Media planning is fuelled by data and crafted by tools that shape investment decisions for clients looking to create market share or growth opportunities.

It is both an art (because of the thinking about how media exists in Canadians lives) and a science (using data from panels and other sources).

But within these data sets, media opportunities, and decisions, there is an information gap that every planner, investment executive, and brand executive needs to understand. This gap also explains why local Canadian media started to appear less and less on media plans, something the CMDC has identified as a pressing and important problem—not just for the industry but for the country and democracy itself. The goal of the mission is to retain media investment in Canadian local media.

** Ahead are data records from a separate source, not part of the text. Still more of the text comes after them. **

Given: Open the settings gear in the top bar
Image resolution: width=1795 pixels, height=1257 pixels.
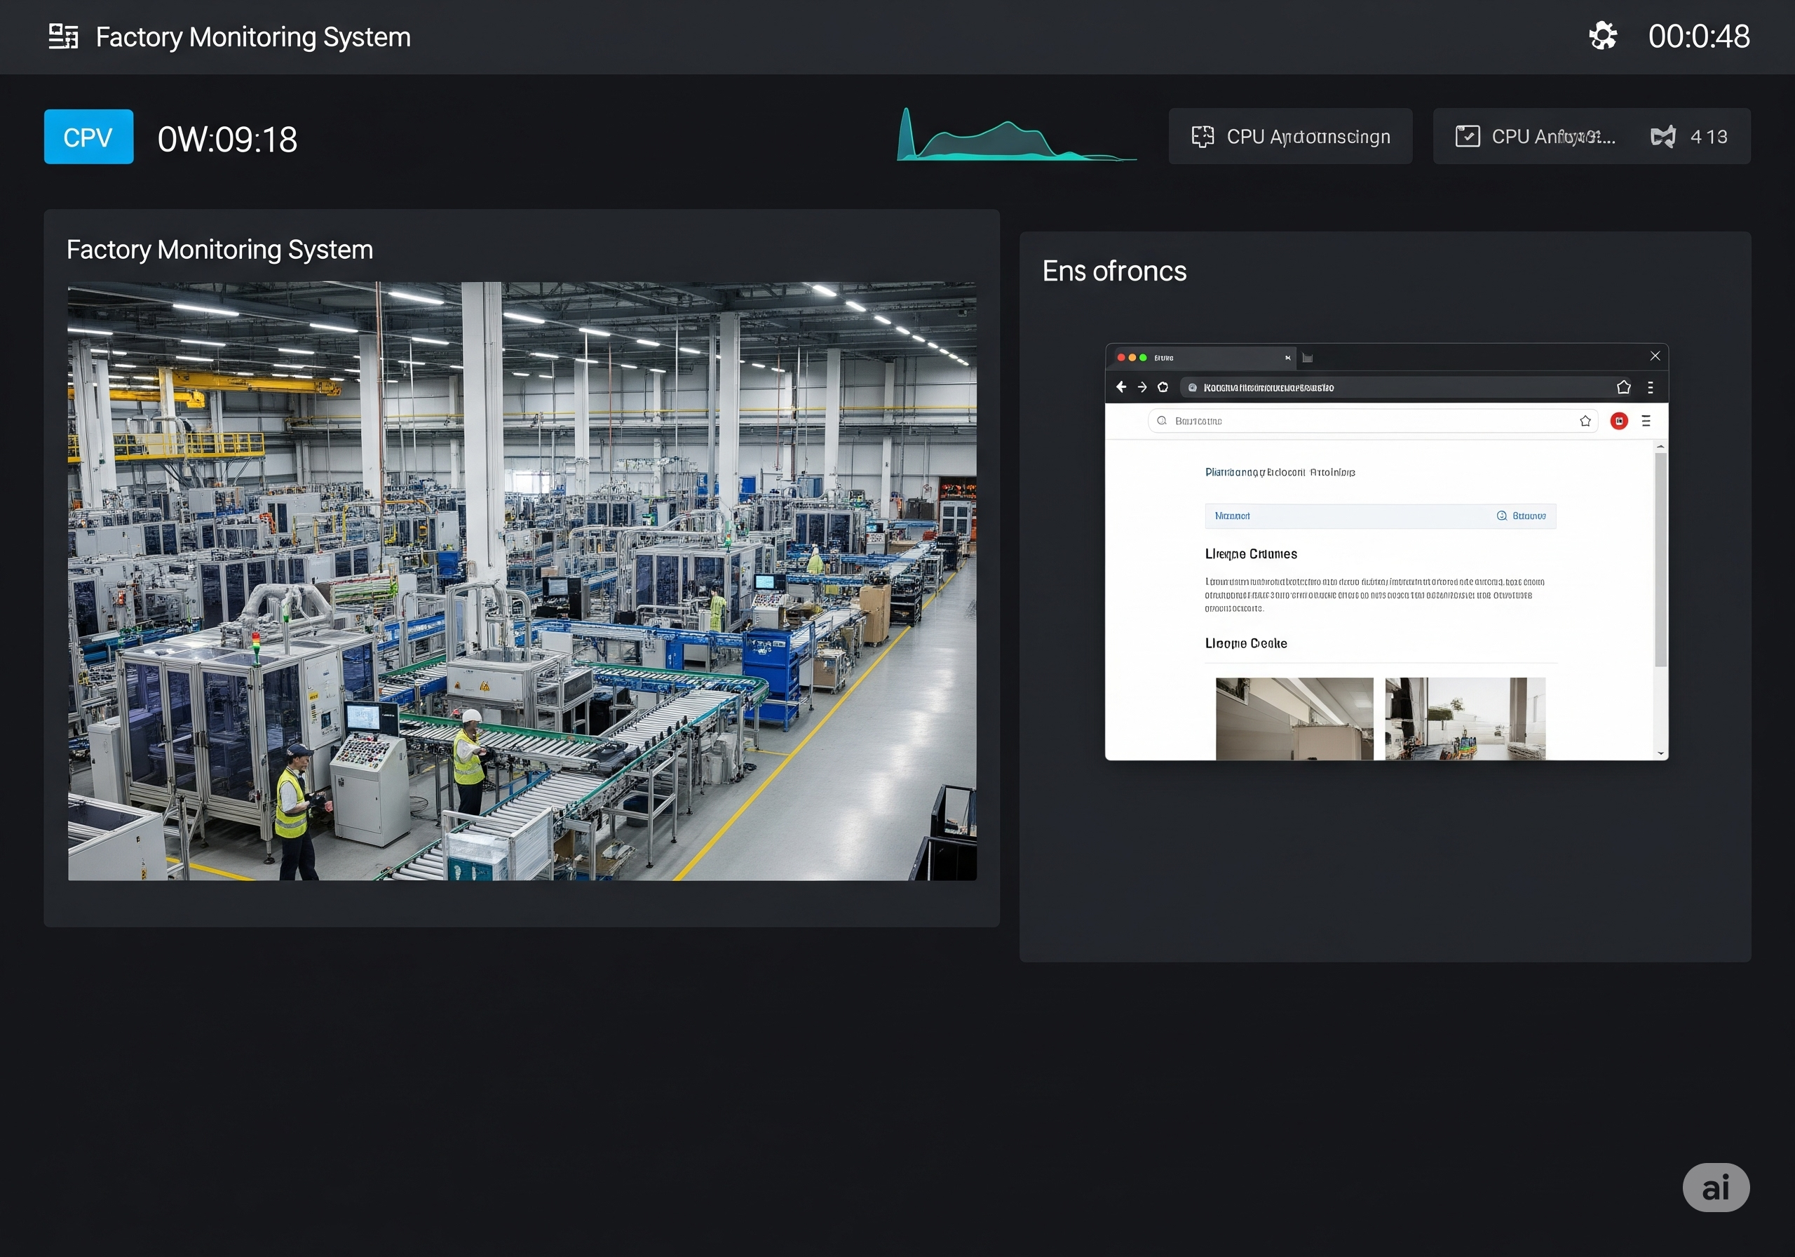Looking at the screenshot, I should coord(1603,35).
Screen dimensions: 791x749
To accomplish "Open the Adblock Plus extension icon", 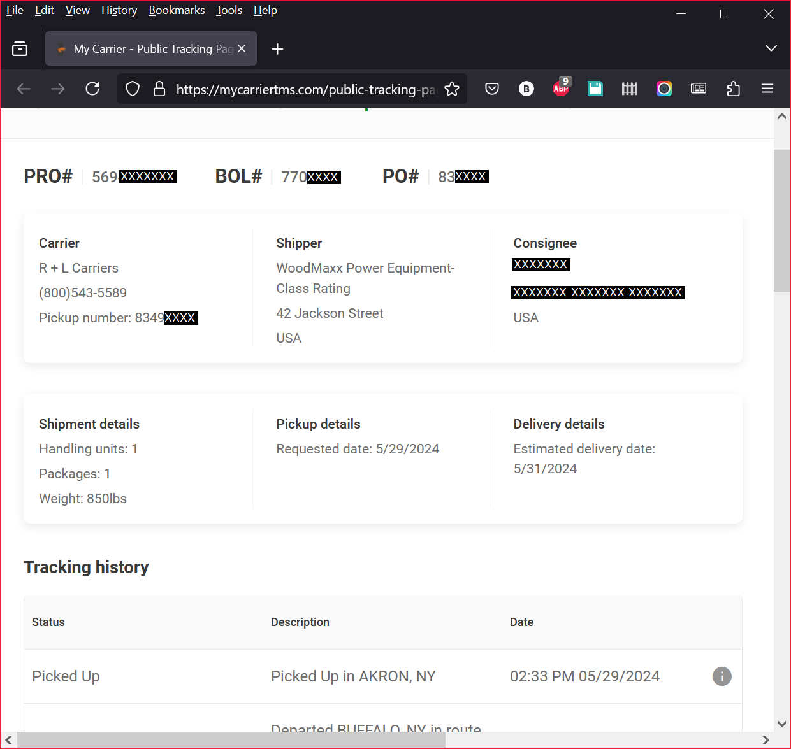I will (x=561, y=89).
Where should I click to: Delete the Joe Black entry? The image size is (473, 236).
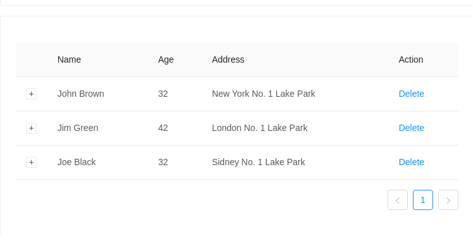[412, 162]
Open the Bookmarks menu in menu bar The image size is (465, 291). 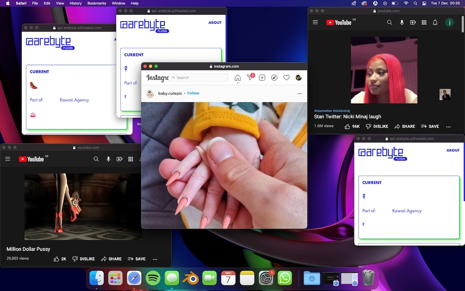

“Our data banks are missing data and research on underrepresented and marginalized communities in Canada which make up an important portion of the population,” said Brian Cuddy, SVP at Cossette Media. “This prevents us from having true understanding of, and the ability to empathize with, all Canadians.”

First, there is a quality issue with the data that planners are seeing. The past decade has seen fewer markets measured by Numeris—long a backbone for data in TV and radio. That is a problem, because new planners don’t know what they don’t see in the data.

As sources for media behaviour and habits used with planning tools, Canada panels don’t recognize the inherent data bias, they also under sample, and fail to provide the granularity needed to truly understand and market to all of Canada.

There are many reasons for this data quality issue, but the main reason is cost and reliability. It is expensive to get a panel that allows for proper representation of smaller populations, and BIPOC, Indigenous and LGBTQ+ communities. There is no provider to do this regularly, because no one will pay that cost.

“The impact of this is that these communities become largely invisible within an incredibly important industry dataset,” said Cuddy.

The impact is that dollars aren’t allocated to something that doesn’t appear to be there, even though it is. If it isn’t measured and in a data set, it won’t appear on a plan. This is what has happened to local media, and the result is news deserts, ghost towns, and an eroding Canada media ecosystem.

If the data point doesn’t appear in Telmar, a platform used by the media industry to analyze panel and data to create investment plans, the planner doesn’t think to factor in the opportunity. No one knows to go and look at the absence of information—in fact, planners just assume media no longer exists as an opportunity in regions and among populations that never get measured. This is what we generally call confirmation bias: “The tendency to search for, interpret, favour, and recall information in a way that confirms one’s pre-existing beliefs or hypotheses.”

And so, the cycle of erosion of local media continues.

“If we can quantify that spending money on local media drives better KPI, whether they are brand-building metrics or more acquisition-driven metrics, versus global media outlets, I think we will see more planners incorporate local media more on their plans,” said David Rusli, chief data and strategy officer, Publicis.

It is time for planners across Canada to challenge their confirmation bias and appreciate what is missing in panels, Numeris and other sources, not only to build a stronger media investment strategy, but also to support local media.

Local media continues to show it is more trusted, garners more attention, and delivers better quality leads. We will address that in a forthcoming article. For now, it is important to ask: “What isn’t in this data set, and what opportunity are we missing?”